See D24822 for a change that actually uses the new expansion.

Diff Detail

Repository
rL LLVM

Event Timeline

nhaehnle updated this revision to Diff 72620.Sep 27 2016, 3:36 AM
nhaehnle retitled this revision from to [SelectionDAG] Add expansion and promotion of [US]MUL_LOHI.
nhaehnle updated this object.
nhaehnle added a subscriber: llvm-commits.
efriedma added inline comments.Oct 4 2016, 9:51 AM
include/llvm/Target/TargetLowering.h
147 ↗(On Diff #72620)

It doesn't look like None is actually used anywhere... did you mean to use it somehow?

lib/CodeGen/SelectionDAG/TargetLowering.cpp
3156 ↗(On Diff #72620)

Why are you using ADDC+ADDE rather than just plain ADD? It seems strange to split the operation, given that it might be legal. (I might be missing something here, though.)

lib/Target/Sparc/SparcISelLowering.cpp
1696 ↗(On Diff #72620)

This FIXME doesn't make sense here; Promote is just the right thing to do here.

lib/Target/X86/X86ISelLowering.cpp
32532 ↗(On Diff #72620)

I'm confused; you're returning "Scalarize" for scalar types?
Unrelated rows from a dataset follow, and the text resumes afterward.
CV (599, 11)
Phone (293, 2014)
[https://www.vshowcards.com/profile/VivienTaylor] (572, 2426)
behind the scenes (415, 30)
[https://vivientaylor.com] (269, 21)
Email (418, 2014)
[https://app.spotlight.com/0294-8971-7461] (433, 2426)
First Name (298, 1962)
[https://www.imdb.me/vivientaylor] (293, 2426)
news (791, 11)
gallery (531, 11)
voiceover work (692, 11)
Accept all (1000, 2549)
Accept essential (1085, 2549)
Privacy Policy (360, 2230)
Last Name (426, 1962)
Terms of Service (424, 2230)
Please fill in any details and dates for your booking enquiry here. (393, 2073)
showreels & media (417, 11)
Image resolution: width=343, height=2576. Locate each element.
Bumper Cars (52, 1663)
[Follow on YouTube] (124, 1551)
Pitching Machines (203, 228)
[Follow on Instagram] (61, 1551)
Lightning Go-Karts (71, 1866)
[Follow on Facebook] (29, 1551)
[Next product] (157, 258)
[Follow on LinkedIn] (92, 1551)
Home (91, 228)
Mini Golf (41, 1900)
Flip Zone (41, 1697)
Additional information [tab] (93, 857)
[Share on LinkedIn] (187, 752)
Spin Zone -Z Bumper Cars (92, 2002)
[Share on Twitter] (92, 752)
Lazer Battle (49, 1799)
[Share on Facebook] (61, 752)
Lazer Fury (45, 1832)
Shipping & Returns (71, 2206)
RKSimon added a subscriber: RKSimon.Oct 5 2016, 7:04 AM
nhaehnle updated this revision to Diff 73677.Oct 5 2016, 11:34 AM
nhaehnle marked 4 inline comments as done.

Thank you for taking a look. This patch should address all your comments,
plus I'm adding a guard against incorrectly using the known bits
optimizations with vector types.

nhaehnle added inline comments.Oct 5 2016, 11:35 AM
include/llvm/Target/TargetLowering.h
147 ↗(On Diff #72620)

I used it at some point to preserve the original behaviour. I'll remove it.

lib/CodeGen/SelectionDAG/TargetLowering.cpp
3156 ↗(On Diff #72620)

That's just how the code happened to evolve because AMDGPU (which is where this all started) doesn't have 64-bit additions, but it's a good point. I'm changing it to use additions in the larger type.

lib/Target/Sparc/SparcISelLowering.cpp
1696 ↗(On Diff #72620)

FIXME removed.

lib/Target/X86/X86ISelLowering.cpp
32532 ↗(On Diff #72620)

On X86 this only gets called for vector types. I'm adding an assertion to make that explicit.

I don't really understand why this needs to be a new target hook. Can't it have similar code as the MUL expansion code at LegalizeDAG.cpp:3316 (in the base version): if MULH and MUL are LegalOrCustom, then you'd split the MUL_LOHI into those two operations. Otherwise, you'd do half-width multiplies?

Also, I've fixed the sparc backend to properly implement [US]MUL_LOHI in r283381, removing the FIXME here.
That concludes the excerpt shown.